[DATASET CONTENT — start]

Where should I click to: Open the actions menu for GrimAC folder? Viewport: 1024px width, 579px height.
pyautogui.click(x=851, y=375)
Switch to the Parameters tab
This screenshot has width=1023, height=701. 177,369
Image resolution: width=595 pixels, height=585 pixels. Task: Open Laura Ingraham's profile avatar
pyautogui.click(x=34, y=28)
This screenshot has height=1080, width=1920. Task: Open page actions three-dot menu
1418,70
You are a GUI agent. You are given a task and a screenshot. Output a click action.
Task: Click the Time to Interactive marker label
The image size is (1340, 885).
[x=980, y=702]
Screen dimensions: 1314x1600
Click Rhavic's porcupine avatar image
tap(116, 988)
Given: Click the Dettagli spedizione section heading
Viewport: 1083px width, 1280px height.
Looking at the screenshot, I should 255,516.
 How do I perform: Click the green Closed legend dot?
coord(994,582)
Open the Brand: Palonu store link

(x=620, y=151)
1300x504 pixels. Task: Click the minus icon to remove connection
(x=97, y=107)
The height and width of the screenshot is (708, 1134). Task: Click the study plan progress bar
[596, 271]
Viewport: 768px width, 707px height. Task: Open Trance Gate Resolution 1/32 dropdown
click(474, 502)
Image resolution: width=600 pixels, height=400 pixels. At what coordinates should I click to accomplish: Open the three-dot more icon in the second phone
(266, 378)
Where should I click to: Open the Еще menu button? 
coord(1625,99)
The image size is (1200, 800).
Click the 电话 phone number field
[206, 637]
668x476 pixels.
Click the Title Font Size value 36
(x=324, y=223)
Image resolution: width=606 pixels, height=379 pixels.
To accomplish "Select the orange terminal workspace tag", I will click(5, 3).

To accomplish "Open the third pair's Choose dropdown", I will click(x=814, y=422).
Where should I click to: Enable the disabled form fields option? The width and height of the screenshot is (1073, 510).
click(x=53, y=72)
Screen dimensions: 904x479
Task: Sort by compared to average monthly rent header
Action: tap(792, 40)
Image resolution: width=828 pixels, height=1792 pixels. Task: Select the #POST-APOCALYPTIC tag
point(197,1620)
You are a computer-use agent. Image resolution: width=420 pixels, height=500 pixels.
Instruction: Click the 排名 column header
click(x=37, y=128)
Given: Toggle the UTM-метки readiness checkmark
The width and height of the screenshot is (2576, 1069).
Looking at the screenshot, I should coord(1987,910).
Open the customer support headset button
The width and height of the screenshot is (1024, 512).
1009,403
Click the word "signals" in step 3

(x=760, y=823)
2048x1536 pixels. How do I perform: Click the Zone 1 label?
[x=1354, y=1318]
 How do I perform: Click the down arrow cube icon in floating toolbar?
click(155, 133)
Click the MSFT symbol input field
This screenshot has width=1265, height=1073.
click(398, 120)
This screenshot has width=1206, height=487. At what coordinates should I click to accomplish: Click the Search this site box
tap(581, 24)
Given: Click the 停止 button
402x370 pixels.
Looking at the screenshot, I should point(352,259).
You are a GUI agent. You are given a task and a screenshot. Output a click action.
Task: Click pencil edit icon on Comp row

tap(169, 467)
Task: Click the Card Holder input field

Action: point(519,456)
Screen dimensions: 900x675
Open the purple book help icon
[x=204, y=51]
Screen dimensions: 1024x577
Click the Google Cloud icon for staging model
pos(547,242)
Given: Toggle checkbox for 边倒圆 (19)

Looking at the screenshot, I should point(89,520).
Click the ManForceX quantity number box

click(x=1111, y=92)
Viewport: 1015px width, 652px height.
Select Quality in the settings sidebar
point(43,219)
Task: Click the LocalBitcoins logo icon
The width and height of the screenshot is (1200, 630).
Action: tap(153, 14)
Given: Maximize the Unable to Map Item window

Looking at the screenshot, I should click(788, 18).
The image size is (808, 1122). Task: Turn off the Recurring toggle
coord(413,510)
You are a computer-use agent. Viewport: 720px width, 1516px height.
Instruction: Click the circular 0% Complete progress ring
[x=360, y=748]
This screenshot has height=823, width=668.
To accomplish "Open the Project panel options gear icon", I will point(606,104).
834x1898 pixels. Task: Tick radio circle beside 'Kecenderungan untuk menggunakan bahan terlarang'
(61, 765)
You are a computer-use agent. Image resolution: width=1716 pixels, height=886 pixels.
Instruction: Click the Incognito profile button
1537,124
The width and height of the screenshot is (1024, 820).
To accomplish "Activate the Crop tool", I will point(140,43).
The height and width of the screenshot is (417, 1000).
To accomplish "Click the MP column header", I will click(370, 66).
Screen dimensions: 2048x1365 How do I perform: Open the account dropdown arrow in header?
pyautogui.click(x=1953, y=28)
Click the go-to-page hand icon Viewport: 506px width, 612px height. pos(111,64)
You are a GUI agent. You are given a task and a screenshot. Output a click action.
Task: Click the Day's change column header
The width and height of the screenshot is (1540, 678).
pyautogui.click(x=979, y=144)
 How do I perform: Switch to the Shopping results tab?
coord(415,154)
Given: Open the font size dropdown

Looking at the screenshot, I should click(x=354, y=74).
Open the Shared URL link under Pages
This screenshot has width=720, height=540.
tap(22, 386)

[DATASET CONTENT — finish]

YOUR OBJECTIVE
Exactly the lines running from the top of the records to the line that contains "Screen dimensions: 1314x1600", inclusive, must be set down, and nothing more.

ANSWER FOR THIS EXERCISE
Where should I click to: Open the actions menu for GrimAC folder? Viewport: 1024px width, 579px height.
pyautogui.click(x=851, y=375)
Switch to the Parameters tab
This screenshot has width=1023, height=701. 177,369
Image resolution: width=595 pixels, height=585 pixels. Task: Open Laura Ingraham's profile avatar
pyautogui.click(x=34, y=28)
This screenshot has height=1080, width=1920. Task: Open page actions three-dot menu
1418,70
You are a GUI agent. You are given a task and a screenshot. Output a click action.
Task: Click the Time to Interactive marker label
The image size is (1340, 885).
[x=980, y=702]
Screen dimensions: 1314x1600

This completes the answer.